SECURITIES AND EXCHANGE COMMISSION

Washington, D.C. 20549

 

 

FORM 8-K

 

 

CURRENT REPORT

Pursuant to Section 13 or 15(d) of the

Securities Exchange Act of 1934

Date of Report (Date of earliest event reported): July 22, 2011

 

 

INSTITUTIONAL FINANCIAL

MARKETS, INC.

(Exact name of registrant as specified in its charter)

 

 

 

Maryland   1-32026   16-1685692

(State or other jurisdiction

of incorporation)

 

(Commission

File Number)

 

(IRS Employer

Identification Number)

Cira Centre

2929 Arch Street, 17th Floor

Philadelphia, Pennsylvania

  19104
(Address of principal executive offices)   (Zip Code)

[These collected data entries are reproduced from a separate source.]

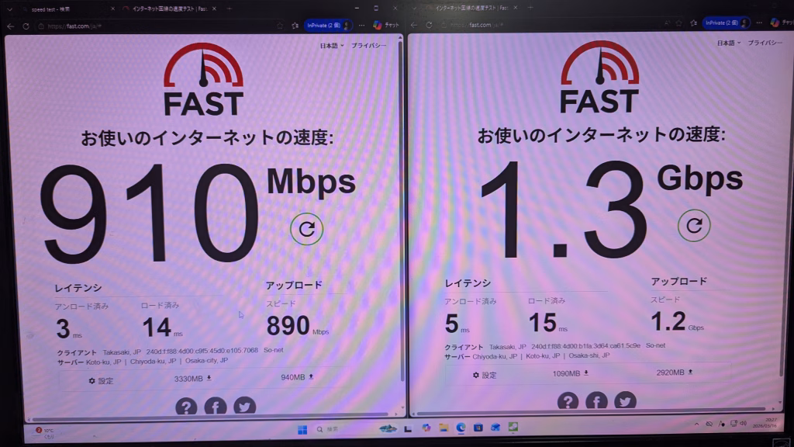Share right result on Facebook

[596, 401]
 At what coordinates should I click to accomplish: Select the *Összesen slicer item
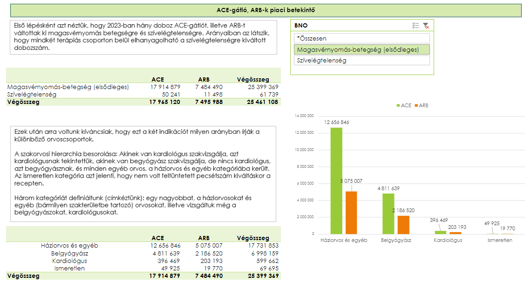point(362,38)
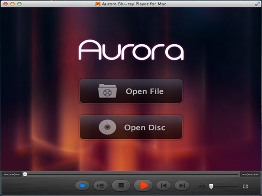Click the disc icon

(x=108, y=127)
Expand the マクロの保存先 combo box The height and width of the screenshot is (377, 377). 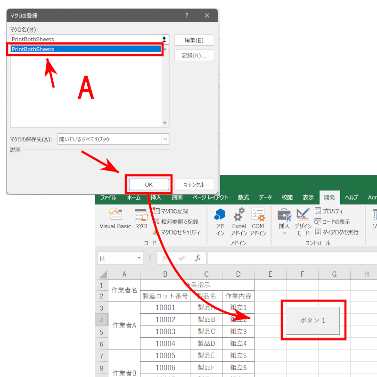click(x=165, y=139)
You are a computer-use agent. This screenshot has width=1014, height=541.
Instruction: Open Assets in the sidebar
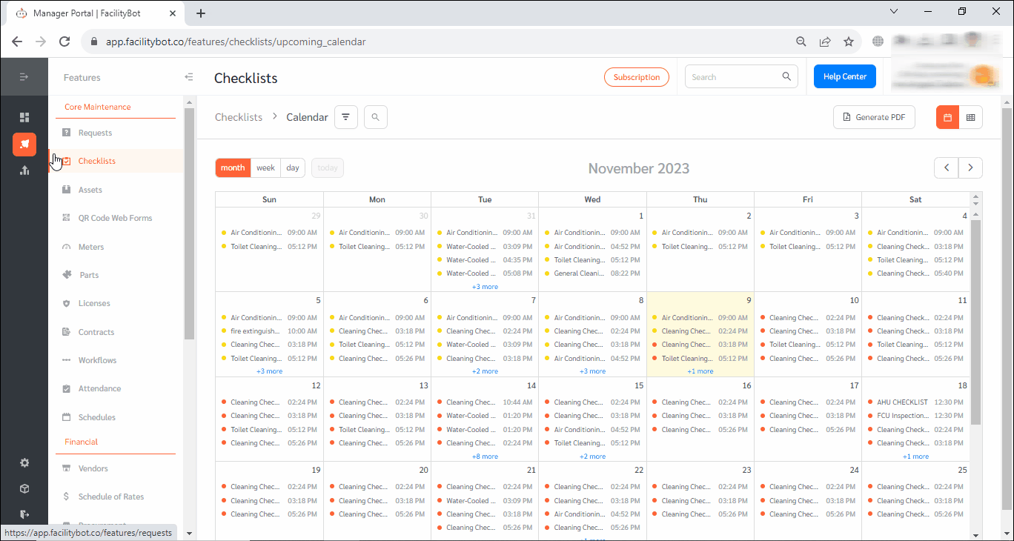click(90, 190)
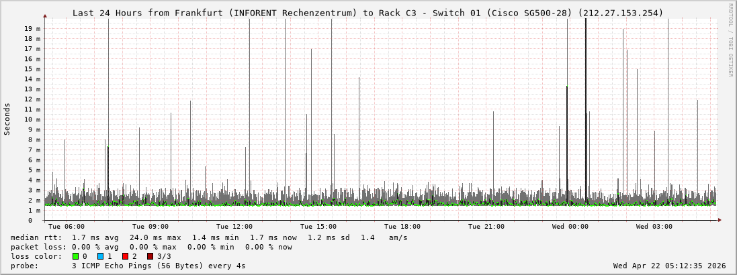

Registrant’s telephone number, including area code: (215) 701-9555

 

(Former name or former address, if changed since last report.)

 

 

Check the appropriate box below if the Form 8-K filing is intended to simultaneously satisfy the filing obligation of the registrant under any of the following provisions (see General Instruction A.2. below):

 

¨ Written communications pursuant to Rule 425 under the Securities Act (17 CFR 230.425)

 

¨ Soliciting material pursuant to Rule 14a-12 under the Exchange Act (17 CFR 240.14a-12)

 

¨ Pre-commencement communications pursuant to Rule 14d-2(b) under the Exchange Act (17 CFR 240.14d-2(b))

 

¨ Pre-commencement communications pursuant to Rule 13e-4(c) under the Exchange Act (17 CFR 240.13e-4(c))

 

 

 


Item 1.01 Entry into a Material Definitive Agreement.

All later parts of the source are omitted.